» Directions for this task
Return all the data, word for word.

◆ ◆ ◆ ◆

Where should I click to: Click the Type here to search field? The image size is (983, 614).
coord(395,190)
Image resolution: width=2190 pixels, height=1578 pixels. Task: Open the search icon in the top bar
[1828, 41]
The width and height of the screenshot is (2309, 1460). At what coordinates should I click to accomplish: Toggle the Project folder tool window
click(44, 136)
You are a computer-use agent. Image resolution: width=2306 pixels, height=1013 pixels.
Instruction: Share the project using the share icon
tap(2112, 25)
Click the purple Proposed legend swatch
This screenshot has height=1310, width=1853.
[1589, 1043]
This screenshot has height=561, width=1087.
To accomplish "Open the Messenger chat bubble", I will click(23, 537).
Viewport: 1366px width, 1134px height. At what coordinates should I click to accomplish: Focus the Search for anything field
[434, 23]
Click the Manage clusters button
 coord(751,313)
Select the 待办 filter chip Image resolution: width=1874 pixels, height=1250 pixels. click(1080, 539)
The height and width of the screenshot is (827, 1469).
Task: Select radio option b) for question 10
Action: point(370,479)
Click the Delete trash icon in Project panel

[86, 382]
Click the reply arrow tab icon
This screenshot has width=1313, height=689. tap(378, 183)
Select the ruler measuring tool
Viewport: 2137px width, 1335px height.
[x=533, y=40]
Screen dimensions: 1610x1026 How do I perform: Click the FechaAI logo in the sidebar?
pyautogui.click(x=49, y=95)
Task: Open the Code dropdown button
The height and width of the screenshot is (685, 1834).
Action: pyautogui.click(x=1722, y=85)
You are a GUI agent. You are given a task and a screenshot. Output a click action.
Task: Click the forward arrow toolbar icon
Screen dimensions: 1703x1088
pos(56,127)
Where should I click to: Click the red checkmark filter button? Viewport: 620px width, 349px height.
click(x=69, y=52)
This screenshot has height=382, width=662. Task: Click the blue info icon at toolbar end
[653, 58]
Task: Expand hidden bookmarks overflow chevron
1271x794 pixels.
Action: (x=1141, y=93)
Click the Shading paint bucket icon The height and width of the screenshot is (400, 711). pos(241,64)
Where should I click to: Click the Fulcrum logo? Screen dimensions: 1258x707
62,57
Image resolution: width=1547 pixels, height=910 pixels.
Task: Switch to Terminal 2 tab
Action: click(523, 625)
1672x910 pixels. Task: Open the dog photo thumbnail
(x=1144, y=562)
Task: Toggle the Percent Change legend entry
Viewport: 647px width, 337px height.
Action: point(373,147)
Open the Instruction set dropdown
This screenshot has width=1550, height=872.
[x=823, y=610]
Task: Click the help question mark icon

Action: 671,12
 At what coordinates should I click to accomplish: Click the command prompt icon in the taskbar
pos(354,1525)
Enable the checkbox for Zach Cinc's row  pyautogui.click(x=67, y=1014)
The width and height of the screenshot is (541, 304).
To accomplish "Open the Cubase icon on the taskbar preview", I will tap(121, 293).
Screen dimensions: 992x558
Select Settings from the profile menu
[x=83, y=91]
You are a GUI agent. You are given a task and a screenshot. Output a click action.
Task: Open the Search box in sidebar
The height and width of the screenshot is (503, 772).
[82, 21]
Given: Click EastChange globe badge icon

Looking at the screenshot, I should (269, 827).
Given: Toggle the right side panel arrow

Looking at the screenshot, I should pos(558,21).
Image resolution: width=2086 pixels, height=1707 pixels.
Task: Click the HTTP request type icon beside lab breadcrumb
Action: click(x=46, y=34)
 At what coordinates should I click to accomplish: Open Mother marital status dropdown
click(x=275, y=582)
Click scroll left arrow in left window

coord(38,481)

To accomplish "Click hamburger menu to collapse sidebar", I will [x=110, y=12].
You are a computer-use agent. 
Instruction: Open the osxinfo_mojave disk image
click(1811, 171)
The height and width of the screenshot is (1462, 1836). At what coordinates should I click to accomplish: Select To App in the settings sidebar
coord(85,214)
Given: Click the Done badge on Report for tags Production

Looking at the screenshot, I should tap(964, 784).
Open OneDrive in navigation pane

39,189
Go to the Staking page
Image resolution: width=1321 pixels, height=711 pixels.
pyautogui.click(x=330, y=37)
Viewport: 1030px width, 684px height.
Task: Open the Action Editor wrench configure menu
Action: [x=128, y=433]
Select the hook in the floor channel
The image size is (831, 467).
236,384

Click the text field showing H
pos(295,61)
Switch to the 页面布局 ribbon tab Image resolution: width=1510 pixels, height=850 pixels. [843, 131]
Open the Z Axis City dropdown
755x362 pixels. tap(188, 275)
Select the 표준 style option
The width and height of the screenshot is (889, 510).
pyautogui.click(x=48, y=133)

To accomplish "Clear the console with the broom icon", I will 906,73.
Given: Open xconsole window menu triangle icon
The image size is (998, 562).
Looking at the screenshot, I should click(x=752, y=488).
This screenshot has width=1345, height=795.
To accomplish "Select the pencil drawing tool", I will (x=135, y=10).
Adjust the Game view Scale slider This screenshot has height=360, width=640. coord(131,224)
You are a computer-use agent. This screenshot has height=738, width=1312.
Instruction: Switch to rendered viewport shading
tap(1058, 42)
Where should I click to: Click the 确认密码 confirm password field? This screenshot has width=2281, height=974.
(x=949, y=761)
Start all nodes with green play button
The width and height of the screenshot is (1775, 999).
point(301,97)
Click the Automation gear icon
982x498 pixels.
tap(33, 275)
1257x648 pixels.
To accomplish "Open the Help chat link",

◆ ◆ ◆ ◆

» Answer box
Where should I click to: Click the Type here to search field? The image size is (983, 614).
coord(395,190)
Image resolution: width=2190 pixels, height=1578 pixels. Task: Open the search icon in the top bar
[1828, 41]
The width and height of the screenshot is (2309, 1460). At what coordinates should I click to accomplish: Toggle the Project folder tool window
click(44, 136)
You are a computer-use agent. Image resolution: width=2306 pixels, height=1013 pixels.
Instruction: Share the project using the share icon
tap(2112, 25)
Click the purple Proposed legend swatch
This screenshot has height=1310, width=1853.
[1589, 1043]
This screenshot has height=561, width=1087.
To accomplish "Open the Messenger chat bubble", I will click(23, 537).
Viewport: 1366px width, 1134px height. At what coordinates should I click to accomplish: Focus the Search for anything field
[434, 23]
Click the Manage clusters button
 coord(751,313)
Select the 待办 filter chip Image resolution: width=1874 pixels, height=1250 pixels. click(1080, 539)
The height and width of the screenshot is (827, 1469).
Task: Select radio option b) for question 10
Action: point(370,479)
Click the Delete trash icon in Project panel

[86, 382]
Click the reply arrow tab icon
This screenshot has width=1313, height=689. tap(378, 183)
Select the ruler measuring tool
Viewport: 2137px width, 1335px height.
[x=533, y=40]
Screen dimensions: 1610x1026 How do I perform: Click the FechaAI logo in the sidebar?
pyautogui.click(x=49, y=95)
Task: Open the Code dropdown button
The height and width of the screenshot is (685, 1834).
Action: pyautogui.click(x=1722, y=85)
You are a GUI agent. You are given a task and a screenshot. Output a click action.
Task: Click the forward arrow toolbar icon
Screen dimensions: 1703x1088
pos(56,127)
Where should I click to: Click the red checkmark filter button? Viewport: 620px width, 349px height.
click(x=69, y=52)
This screenshot has height=382, width=662. Task: Click the blue info icon at toolbar end
[653, 58]
Task: Expand hidden bookmarks overflow chevron
1271x794 pixels.
Action: (x=1141, y=93)
Click the Shading paint bucket icon The height and width of the screenshot is (400, 711). pos(241,64)
Where should I click to: Click the Fulcrum logo? Screen dimensions: 1258x707
62,57
Image resolution: width=1547 pixels, height=910 pixels.
Task: Switch to Terminal 2 tab
Action: click(523, 625)
1672x910 pixels. Task: Open the dog photo thumbnail
(x=1144, y=562)
Task: Toggle the Percent Change legend entry
Viewport: 647px width, 337px height.
Action: point(373,147)
Open the Instruction set dropdown
This screenshot has width=1550, height=872.
[x=823, y=610]
Task: Click the help question mark icon

Action: 671,12
 At what coordinates should I click to accomplish: Click the command prompt icon in the taskbar
pos(354,1525)
Enable the checkbox for Zach Cinc's row  pyautogui.click(x=67, y=1014)
The width and height of the screenshot is (541, 304).
To accomplish "Open the Cubase icon on the taskbar preview", I will tap(121, 293).
Screen dimensions: 992x558
Select Settings from the profile menu
[x=83, y=91]
You are a GUI agent. You are given a task and a screenshot. Output a click action.
Task: Open the Search box in sidebar
The height and width of the screenshot is (503, 772).
[82, 21]
Given: Click EastChange globe badge icon

Looking at the screenshot, I should (269, 827).
Given: Toggle the right side panel arrow

Looking at the screenshot, I should pos(558,21).
Image resolution: width=2086 pixels, height=1707 pixels.
Task: Click the HTTP request type icon beside lab breadcrumb
Action: click(x=46, y=34)
 At what coordinates should I click to accomplish: Open Mother marital status dropdown
click(x=275, y=582)
Click scroll left arrow in left window

coord(38,481)

To accomplish "Click hamburger menu to collapse sidebar", I will [x=110, y=12].
You are a computer-use agent. 
Instruction: Open the osxinfo_mojave disk image
click(1811, 171)
The height and width of the screenshot is (1462, 1836). At what coordinates should I click to accomplish: Select To App in the settings sidebar
coord(85,214)
Given: Click the Done badge on Report for tags Production

Looking at the screenshot, I should tap(964, 784).
Open OneDrive in navigation pane

39,189
Go to the Staking page
Image resolution: width=1321 pixels, height=711 pixels.
pyautogui.click(x=330, y=37)
Viewport: 1030px width, 684px height.
Task: Open the Action Editor wrench configure menu
Action: [x=128, y=433]
Select the hook in the floor channel
The image size is (831, 467).
236,384

Click the text field showing H
pos(295,61)
Switch to the 页面布局 ribbon tab Image resolution: width=1510 pixels, height=850 pixels. [843, 131]
Open the Z Axis City dropdown
755x362 pixels. tap(188, 275)
Select the 표준 style option
The width and height of the screenshot is (889, 510).
pyautogui.click(x=48, y=133)

To accomplish "Clear the console with the broom icon", I will 906,73.
Given: Open xconsole window menu triangle icon
The image size is (998, 562).
Looking at the screenshot, I should click(x=752, y=488).
This screenshot has width=1345, height=795.
To accomplish "Select the pencil drawing tool", I will (x=135, y=10).
Adjust the Game view Scale slider This screenshot has height=360, width=640. coord(131,224)
You are a computer-use agent. This screenshot has height=738, width=1312.
Instruction: Switch to rendered viewport shading
tap(1058, 42)
Where should I click to: Click the 确认密码 confirm password field? This screenshot has width=2281, height=974.
(x=949, y=761)
Start all nodes with green play button
The width and height of the screenshot is (1775, 999).
point(301,97)
Click the Automation gear icon
982x498 pixels.
tap(33, 275)
1257x648 pixels.
To accomplish "Open the Help chat link",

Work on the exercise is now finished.